[Dataset entries]
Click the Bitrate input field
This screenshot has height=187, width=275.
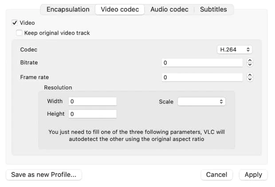tap(202, 63)
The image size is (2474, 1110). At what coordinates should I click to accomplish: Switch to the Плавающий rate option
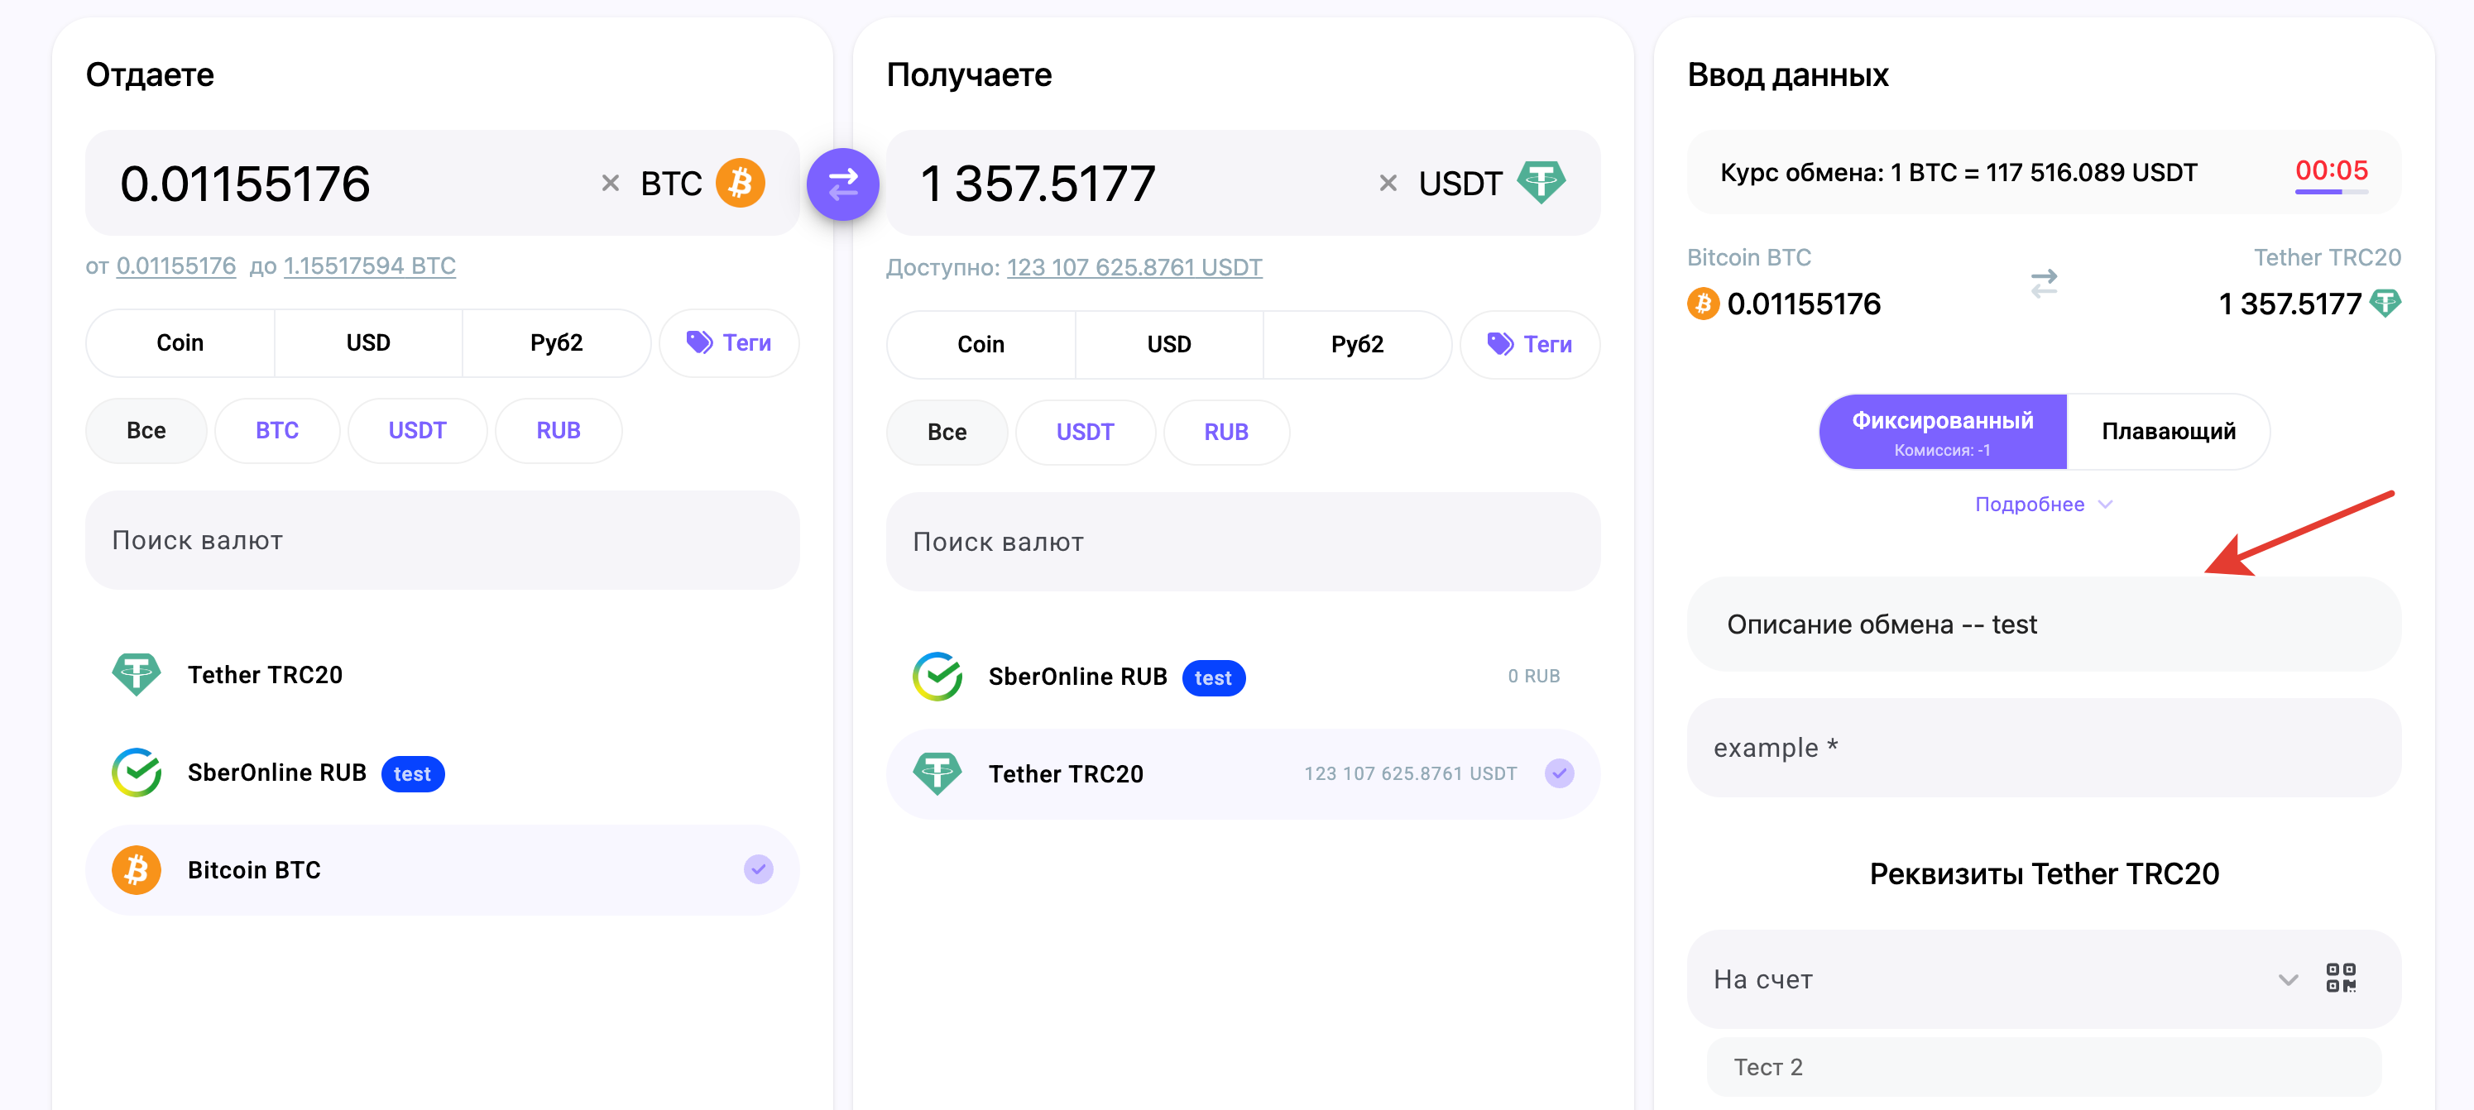(x=2168, y=432)
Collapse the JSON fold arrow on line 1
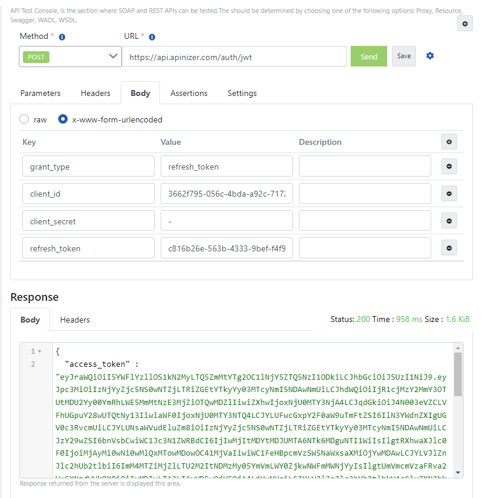This screenshot has height=498, width=483. [x=39, y=351]
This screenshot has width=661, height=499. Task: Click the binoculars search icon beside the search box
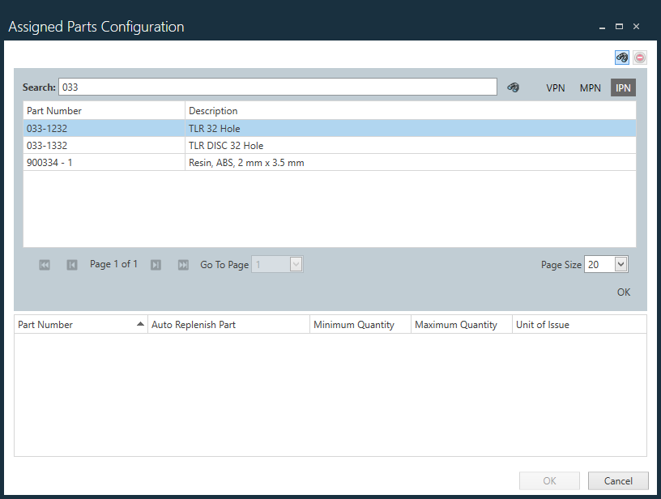(514, 86)
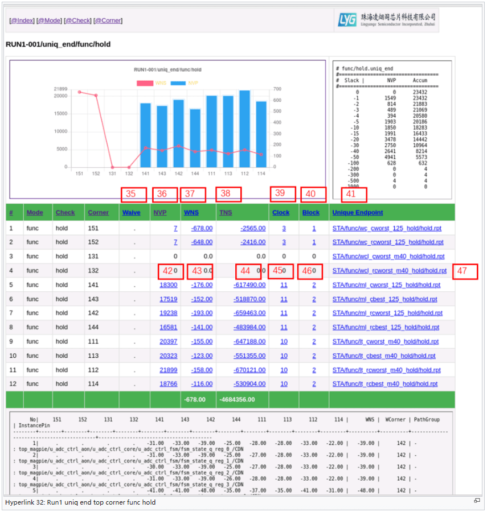Viewport: 487px width, 512px height.
Task: Toggle the blue NVP legend swatch
Action: click(178, 83)
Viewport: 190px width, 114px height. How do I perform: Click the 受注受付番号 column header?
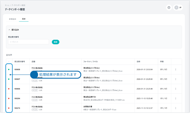(20, 61)
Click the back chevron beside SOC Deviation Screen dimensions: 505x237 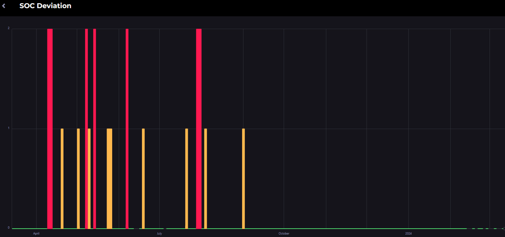pyautogui.click(x=4, y=6)
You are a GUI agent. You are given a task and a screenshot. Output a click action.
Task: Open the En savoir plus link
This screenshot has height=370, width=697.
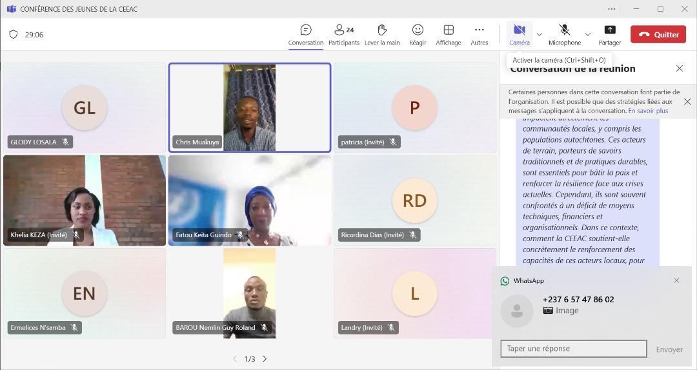[648, 111]
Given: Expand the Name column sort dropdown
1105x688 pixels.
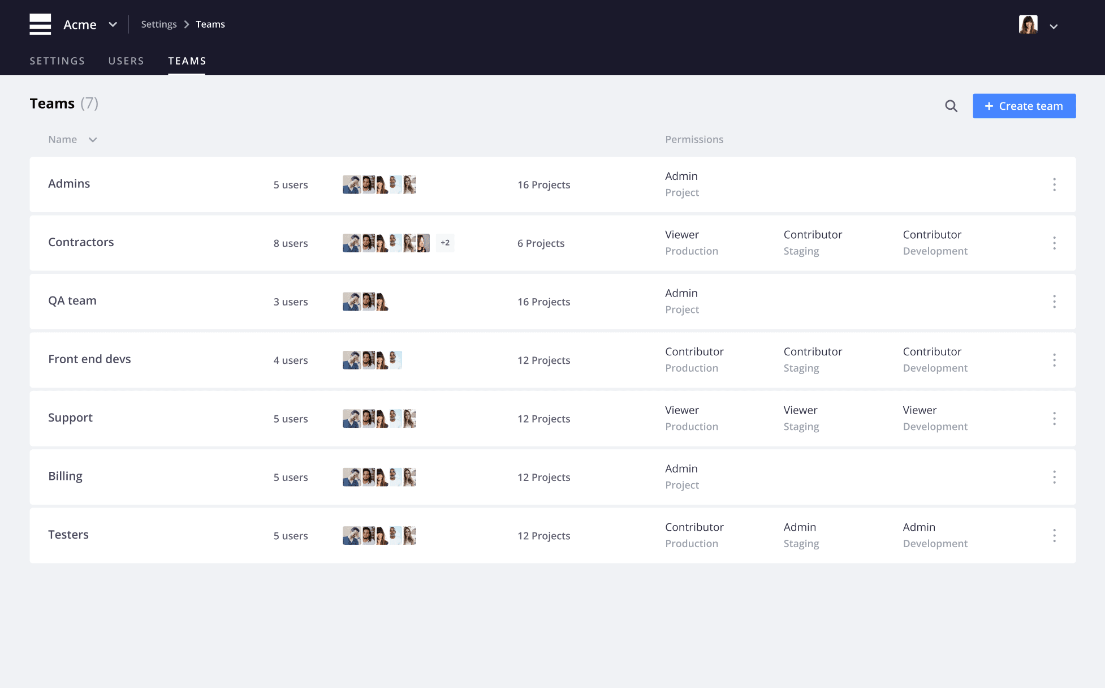Looking at the screenshot, I should click(x=93, y=140).
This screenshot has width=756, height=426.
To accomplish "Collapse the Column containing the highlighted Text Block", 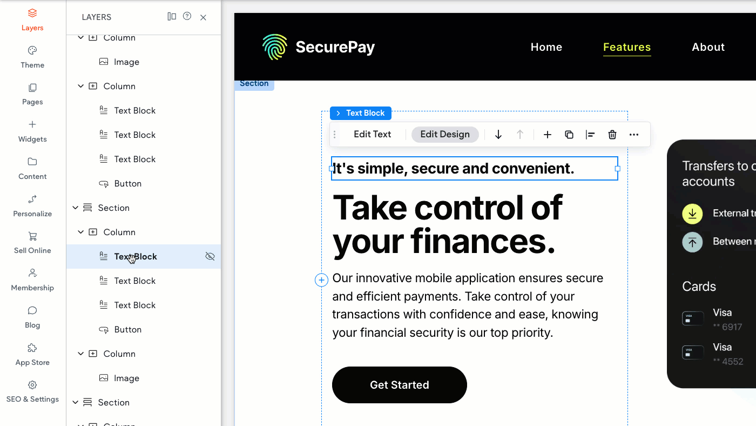I will coord(81,232).
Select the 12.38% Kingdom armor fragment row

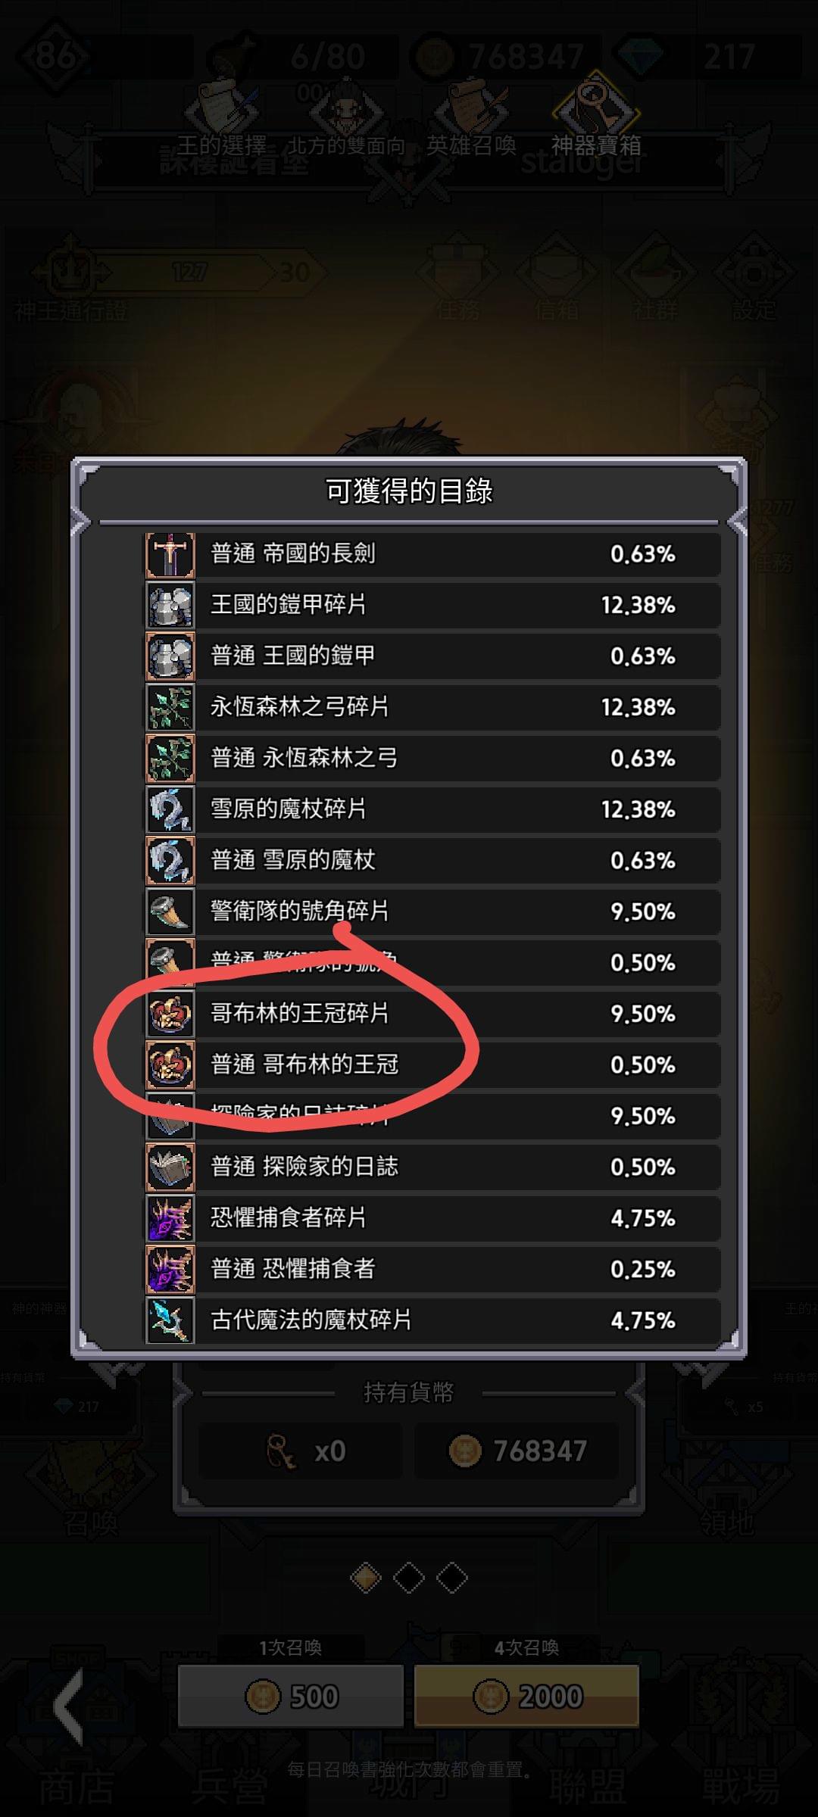click(x=432, y=605)
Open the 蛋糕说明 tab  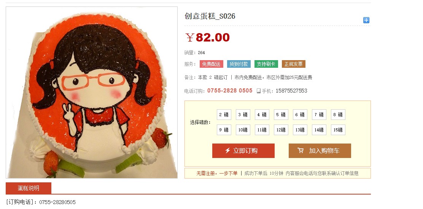coord(28,188)
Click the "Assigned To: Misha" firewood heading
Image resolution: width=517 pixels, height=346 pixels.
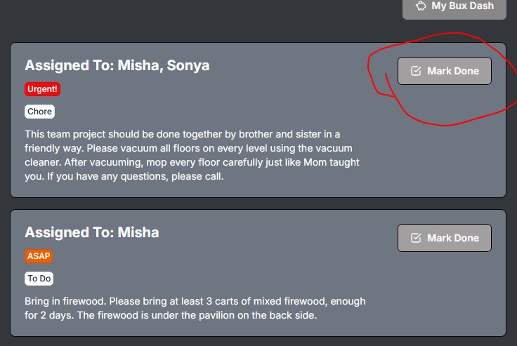coord(91,232)

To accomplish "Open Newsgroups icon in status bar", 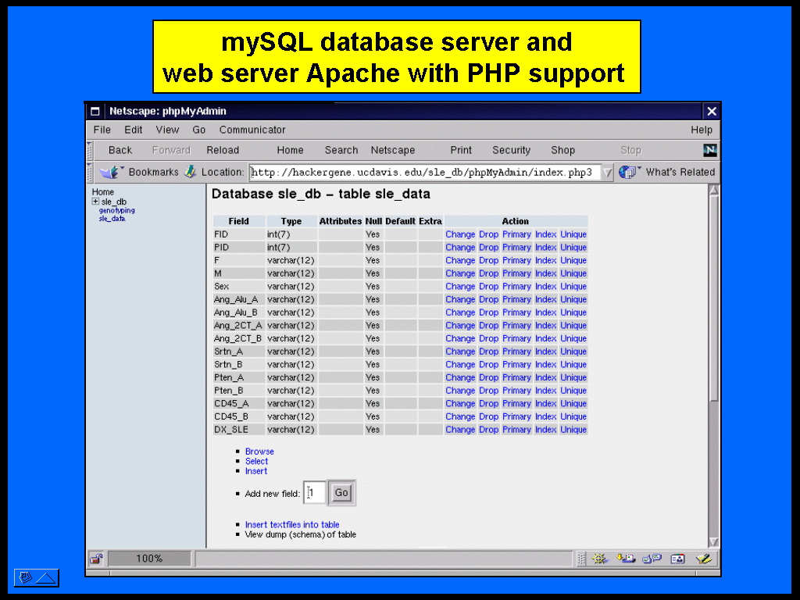I will pyautogui.click(x=652, y=559).
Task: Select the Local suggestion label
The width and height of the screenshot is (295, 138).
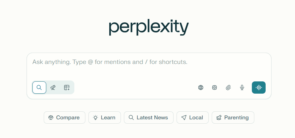Action: 196,117
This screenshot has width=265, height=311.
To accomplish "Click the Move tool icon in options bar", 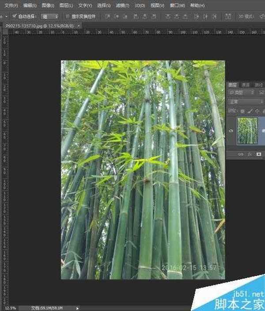I will click(x=2, y=16).
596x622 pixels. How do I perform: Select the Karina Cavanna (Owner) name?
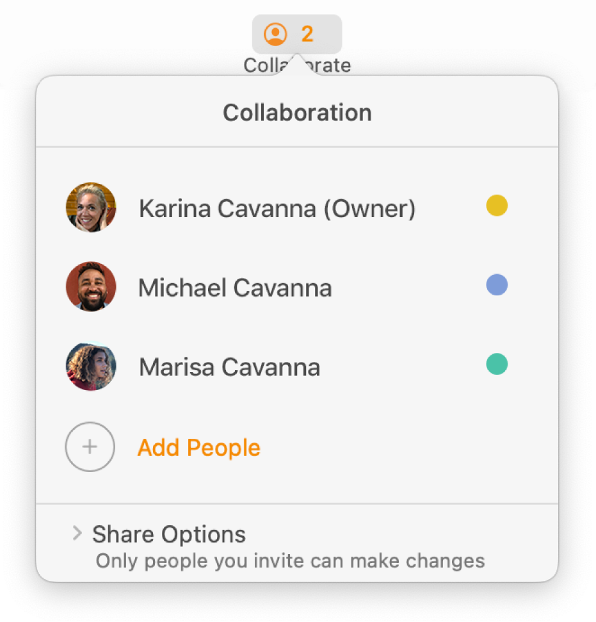point(277,209)
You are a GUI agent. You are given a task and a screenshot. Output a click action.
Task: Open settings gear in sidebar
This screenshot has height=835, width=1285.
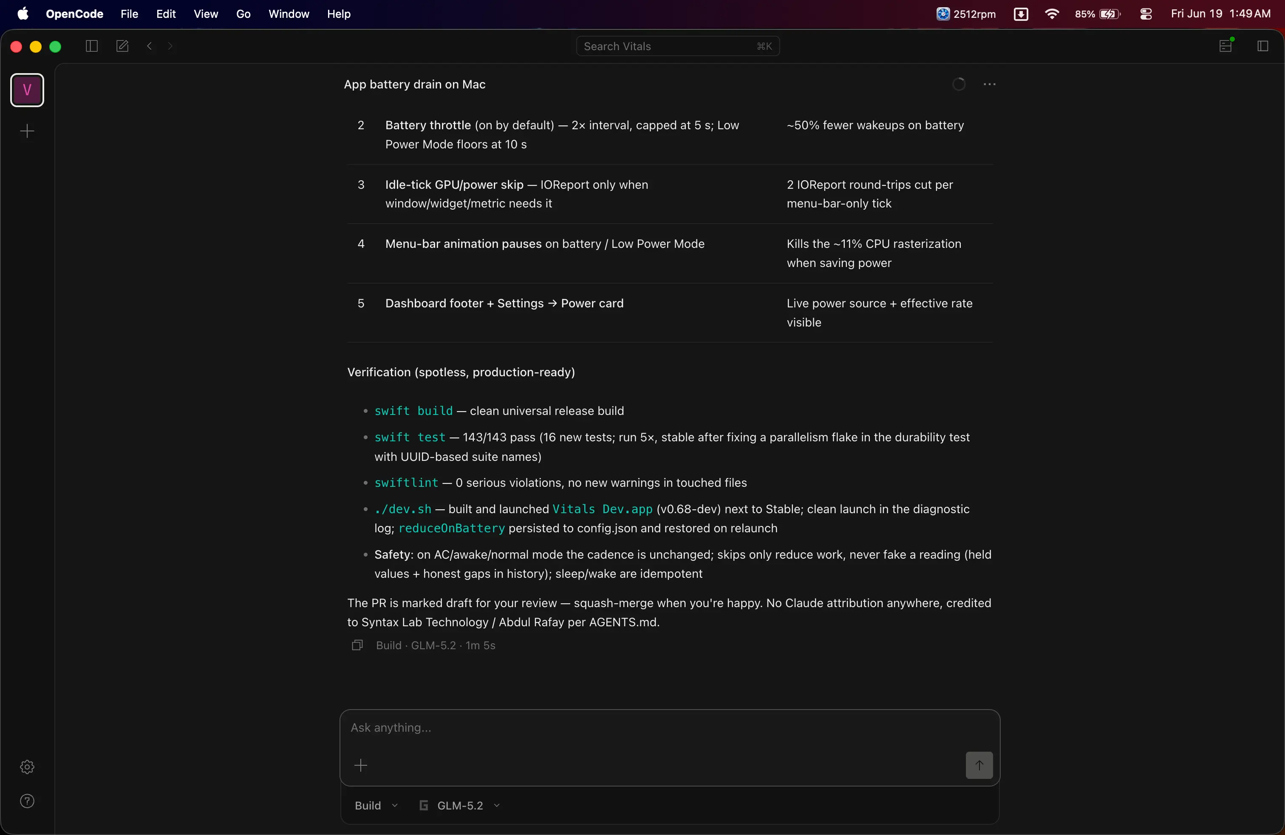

Task requirements
Only the lines from the one containing "596x622 pixels. How" through the last line of the entries belong in the answer, given again exactly. Images stay out.

Task response
596x622 pixels. How do I perform: Select the Karina Cavanna (Owner) name?
point(277,209)
You are a GUI agent. You are given a task and a screenshot. Output a click action.
Task: Open settings gear in sidebar
This screenshot has height=835, width=1285.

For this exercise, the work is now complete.